Release International welcomes the decision by Pakistan Supreme Court to uphold acquittal of Asia Bibi. Calls for Pakistan to protect Asia and Christian minority, review cases of 200 other Christians behind bars and repeal blasphemy laws.
Release International welcomes the decision by the Pakistan Supreme Court to uphold the acquittal of Asia Bibi on false charges of blasphemy. Release warns of possible backlash and calls on Pakistan to protect its Christian minority.
‘We are delighted that the Supreme Court has stood firm over its principled and courageous decision to throw out the false blasphemy charges against Asia Bibi,’ says Release CEO Paul Robinson. ‘Anything else would have been giving in to extremism and handing Pakistan over to mob rule.’
The decision, which ends Asia’s 10-year ordeal, was made amid tight security. It means she is now free to leave the country and seek asylum. Two of her daughters are reportedly already in Canada.
Says Paul Robinson: ‘The government of Pakistan must now follow the lead of its Supreme Court and do the right thing. The government must:
- guarantee Asia’s safety,
- it must safeguard the Christian minority against mob reprisals by stepping up security against any suggestion of rioting and violence,
- and it must urgently review the case against every other prisoner who has been accused and jailed for blasphemy.
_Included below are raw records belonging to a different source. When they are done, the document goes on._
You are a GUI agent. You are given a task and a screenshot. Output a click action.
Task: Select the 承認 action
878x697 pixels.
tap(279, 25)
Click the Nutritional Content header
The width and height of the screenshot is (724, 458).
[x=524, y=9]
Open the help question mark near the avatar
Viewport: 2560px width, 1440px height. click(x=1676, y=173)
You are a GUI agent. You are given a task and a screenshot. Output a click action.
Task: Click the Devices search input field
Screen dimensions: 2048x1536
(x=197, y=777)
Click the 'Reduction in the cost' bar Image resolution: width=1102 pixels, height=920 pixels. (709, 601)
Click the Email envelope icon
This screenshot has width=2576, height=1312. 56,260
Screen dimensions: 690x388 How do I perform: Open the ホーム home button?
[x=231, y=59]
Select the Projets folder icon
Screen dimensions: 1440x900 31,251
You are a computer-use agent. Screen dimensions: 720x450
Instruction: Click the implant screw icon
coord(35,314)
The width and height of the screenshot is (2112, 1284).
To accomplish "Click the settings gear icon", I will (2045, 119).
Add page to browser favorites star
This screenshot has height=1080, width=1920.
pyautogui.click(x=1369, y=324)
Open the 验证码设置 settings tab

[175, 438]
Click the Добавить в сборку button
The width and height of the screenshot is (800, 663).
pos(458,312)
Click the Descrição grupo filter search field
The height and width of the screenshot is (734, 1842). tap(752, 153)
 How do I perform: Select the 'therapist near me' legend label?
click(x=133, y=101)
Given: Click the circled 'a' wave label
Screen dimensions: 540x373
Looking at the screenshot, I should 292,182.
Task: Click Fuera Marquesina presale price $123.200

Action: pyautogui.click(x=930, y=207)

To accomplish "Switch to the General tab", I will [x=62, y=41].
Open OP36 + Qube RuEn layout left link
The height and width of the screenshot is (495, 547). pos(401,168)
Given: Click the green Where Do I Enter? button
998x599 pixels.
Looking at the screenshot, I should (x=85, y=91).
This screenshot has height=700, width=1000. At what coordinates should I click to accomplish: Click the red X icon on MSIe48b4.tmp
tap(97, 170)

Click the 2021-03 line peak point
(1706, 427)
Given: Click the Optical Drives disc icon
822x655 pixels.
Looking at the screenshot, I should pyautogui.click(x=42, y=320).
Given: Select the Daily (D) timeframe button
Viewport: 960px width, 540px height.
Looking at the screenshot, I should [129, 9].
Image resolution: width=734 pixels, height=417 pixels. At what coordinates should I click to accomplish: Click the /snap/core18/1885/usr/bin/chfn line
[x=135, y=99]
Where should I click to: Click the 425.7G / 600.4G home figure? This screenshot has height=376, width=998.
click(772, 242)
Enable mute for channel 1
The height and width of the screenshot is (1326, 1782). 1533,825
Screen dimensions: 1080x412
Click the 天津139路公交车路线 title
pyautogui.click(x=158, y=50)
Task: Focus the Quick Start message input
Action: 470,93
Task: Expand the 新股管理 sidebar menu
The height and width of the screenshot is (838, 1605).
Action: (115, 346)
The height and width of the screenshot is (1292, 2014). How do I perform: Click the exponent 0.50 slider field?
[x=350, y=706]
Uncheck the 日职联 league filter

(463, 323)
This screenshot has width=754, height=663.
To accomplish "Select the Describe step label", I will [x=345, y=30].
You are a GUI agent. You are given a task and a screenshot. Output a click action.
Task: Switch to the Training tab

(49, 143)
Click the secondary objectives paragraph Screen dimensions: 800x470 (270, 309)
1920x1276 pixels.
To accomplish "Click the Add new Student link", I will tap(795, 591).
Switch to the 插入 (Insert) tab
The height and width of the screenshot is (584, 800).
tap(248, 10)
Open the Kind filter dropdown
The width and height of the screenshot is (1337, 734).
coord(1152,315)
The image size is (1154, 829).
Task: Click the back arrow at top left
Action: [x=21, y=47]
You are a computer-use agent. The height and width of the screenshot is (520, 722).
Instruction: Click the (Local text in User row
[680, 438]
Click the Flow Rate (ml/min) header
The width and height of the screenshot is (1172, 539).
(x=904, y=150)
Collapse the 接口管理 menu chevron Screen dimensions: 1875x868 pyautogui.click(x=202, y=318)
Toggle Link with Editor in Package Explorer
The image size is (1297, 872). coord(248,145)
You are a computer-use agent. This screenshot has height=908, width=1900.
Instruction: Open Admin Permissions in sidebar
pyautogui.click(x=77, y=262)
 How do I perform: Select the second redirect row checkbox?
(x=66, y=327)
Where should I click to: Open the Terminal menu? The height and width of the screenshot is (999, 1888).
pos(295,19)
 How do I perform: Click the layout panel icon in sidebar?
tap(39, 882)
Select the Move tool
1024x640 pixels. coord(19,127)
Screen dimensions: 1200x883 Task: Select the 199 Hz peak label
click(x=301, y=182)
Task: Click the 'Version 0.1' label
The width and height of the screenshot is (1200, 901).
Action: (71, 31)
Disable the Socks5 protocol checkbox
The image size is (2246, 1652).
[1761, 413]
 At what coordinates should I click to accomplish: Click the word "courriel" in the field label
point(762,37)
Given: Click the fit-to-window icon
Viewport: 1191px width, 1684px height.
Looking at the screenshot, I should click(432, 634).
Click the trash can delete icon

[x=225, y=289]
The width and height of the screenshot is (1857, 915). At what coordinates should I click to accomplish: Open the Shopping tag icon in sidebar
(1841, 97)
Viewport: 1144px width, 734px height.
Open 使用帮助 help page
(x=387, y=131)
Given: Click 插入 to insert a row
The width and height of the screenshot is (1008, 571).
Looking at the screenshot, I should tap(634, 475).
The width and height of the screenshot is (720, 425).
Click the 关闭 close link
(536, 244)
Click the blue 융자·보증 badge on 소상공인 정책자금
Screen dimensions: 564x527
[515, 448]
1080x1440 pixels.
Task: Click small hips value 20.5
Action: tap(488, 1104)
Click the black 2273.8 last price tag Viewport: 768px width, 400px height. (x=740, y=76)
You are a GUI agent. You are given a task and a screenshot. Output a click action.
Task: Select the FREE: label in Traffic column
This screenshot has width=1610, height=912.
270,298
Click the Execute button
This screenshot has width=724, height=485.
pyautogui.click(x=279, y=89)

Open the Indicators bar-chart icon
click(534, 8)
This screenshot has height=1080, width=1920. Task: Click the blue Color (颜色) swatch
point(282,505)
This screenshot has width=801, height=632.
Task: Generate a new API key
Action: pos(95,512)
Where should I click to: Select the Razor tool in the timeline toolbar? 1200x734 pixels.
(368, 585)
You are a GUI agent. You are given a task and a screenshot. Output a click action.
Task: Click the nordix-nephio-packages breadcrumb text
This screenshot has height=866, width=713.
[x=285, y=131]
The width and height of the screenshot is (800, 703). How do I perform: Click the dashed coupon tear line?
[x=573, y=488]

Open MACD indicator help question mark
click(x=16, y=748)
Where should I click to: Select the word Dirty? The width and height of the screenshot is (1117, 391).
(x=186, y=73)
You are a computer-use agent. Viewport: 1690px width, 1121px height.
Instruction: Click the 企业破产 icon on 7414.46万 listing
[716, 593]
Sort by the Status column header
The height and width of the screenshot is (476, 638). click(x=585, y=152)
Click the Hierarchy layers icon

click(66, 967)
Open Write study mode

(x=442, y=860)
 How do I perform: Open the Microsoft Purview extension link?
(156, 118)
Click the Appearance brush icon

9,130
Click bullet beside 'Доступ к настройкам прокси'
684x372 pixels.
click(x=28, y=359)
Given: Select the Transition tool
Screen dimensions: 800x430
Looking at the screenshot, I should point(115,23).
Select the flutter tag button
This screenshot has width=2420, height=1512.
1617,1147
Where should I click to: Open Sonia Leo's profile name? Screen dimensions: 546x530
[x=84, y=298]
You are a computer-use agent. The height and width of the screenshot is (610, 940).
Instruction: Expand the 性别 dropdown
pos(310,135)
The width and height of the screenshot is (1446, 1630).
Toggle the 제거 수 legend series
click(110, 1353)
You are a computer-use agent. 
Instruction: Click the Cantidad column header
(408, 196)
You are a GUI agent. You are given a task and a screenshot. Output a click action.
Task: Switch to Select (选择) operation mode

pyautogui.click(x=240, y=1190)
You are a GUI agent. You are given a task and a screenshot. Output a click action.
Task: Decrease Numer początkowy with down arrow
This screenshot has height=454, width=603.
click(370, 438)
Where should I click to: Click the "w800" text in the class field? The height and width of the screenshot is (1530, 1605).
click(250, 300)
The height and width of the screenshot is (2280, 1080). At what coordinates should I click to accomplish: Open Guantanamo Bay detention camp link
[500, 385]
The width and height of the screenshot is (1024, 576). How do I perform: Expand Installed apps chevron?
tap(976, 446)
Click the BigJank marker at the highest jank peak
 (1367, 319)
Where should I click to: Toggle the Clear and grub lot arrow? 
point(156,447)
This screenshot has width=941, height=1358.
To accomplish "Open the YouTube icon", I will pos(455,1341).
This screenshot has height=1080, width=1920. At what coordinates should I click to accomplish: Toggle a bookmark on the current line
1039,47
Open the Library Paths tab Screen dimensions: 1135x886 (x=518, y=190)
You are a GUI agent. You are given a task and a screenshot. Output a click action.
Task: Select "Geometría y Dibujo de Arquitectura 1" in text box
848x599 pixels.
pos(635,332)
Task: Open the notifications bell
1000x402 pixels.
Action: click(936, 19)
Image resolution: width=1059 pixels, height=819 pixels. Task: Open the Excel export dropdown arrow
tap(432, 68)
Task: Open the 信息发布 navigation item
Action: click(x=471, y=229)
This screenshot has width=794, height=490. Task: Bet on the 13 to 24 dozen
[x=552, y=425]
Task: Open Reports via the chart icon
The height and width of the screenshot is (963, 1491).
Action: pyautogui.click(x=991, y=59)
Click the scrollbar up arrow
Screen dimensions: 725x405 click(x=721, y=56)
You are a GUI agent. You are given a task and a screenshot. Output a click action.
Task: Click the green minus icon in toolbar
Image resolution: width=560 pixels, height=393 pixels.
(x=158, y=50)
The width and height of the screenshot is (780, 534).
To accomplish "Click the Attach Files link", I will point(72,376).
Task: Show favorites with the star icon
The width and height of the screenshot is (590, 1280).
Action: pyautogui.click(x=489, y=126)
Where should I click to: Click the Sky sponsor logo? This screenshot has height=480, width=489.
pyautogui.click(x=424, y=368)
‘Release partners in Pakistan say there are 218 other Christians who still face blasphemy charges – a disproportionate number of those accused. And when they are accused, individuals, families and entire communities face violence at the hands of vigilantes.’
The British Pakistani Christian Association believes nine out of ten Pakistanis still consider Asia Bibi to be a blasphemer, making her a target for assassination.
Adds Paul Robinson: ‘In the Asia Bibi case, the Supreme Court revealed what Release has been saying for years, that accusations of blasphemy can be malicious and built on lies, simply to settle scores. These blasphemy cases – and the blasphemy law itself – must now come under review.’
According to the BBC, since 1990 more than 70 people have been killed by lynch mobs after being accused of blasphemy. And Amnesty International describes a large increase in blasphemy cases since the 1980s: ‘According to [the National Commission for Justice and Peace] NCJP, a total of 633 Muslims, 494 Ahmadis, 187 Christians and 21 Hindus have been accused under various provisions on offences related to religion since 1987.’ Since that figure was compiled Release partners put the number of Christians higher at 218.
The influence of Islamist parties in Pakistan is growing.
Islamist parties are calling for a tightening of Sharia (Islamic law). At their most extreme, they are campaigning for a harder line against blasphemy. The Tehreek-e-Labbaik (TLP), is calling for blasphemers to be put to death. During the elections the party’s slogan was ‘Death to blasphemers’.
After the initial Supreme Court decision, TLP supporters flooded streets in several cities calling for Asia Bibi to be hanged and the government to be overthrown. After a long, tense standoff, the ringleaders were arrested.
TLP banners have depicted ‘holy warriors’ who have murdered alleged blasphemers. These include Mumtaz Qadri, the bodyguard who assassinated Punjab governor Salman Taseer after he called for the repeal of the country’s blasphemy laws.
In March 2011, the only Christian member of the cabinet was shot dead for backing his call to change the blasphemy laws. Minorities Minister Shahbaz Bhatti had earlier received death threats for speaking out. Even to want to discuss the blasphemy laws was, it seemed, an act of blasphemy.
Prime Minister Imran Khan has since apparently nailed his colours to the mast over the blasphemy laws. He said, ‘We are standing with article 295c and will defend it.’ 295c is the blasphemy clause that mandates the death penalty for any ‘imputation, insinuation or innuendo’ against Islam’s prophet Mohammed.
Release International, which supports persecuted Christians in Pakistan and around the world, has long campaigned for the repeal of the blasphemy laws. These notorious laws are often used to target minorities and to take out rivals.
Few accused of blasphemy can live in safety, even if they are acquitted. Extremist vigilantes see it as their religious duty to put them to death.
Christians face harassment in Pakistan in a variety of ways. Hundreds of women and girls are abducted each year, and many are forced into marriages with Muslim men. Christians are harassed for wearing religious symbols and have been targeted by Islamic State terrorists and the Taliban. The most extreme case was the Lahore bombing in Easter 2016 of a children’s play area, frequented by Christians.
Release is training Christian leaders in Pakistan and teaching villagers to stand firm against persecution and discrimination. Release is also producing and distributing radio programmes and video materials.
Through its international network of missions Release International is active in some 30 countries around the world, supporting pastors, Christian prisoners and their families; supplying Christian literature and Bibles, and working for justice.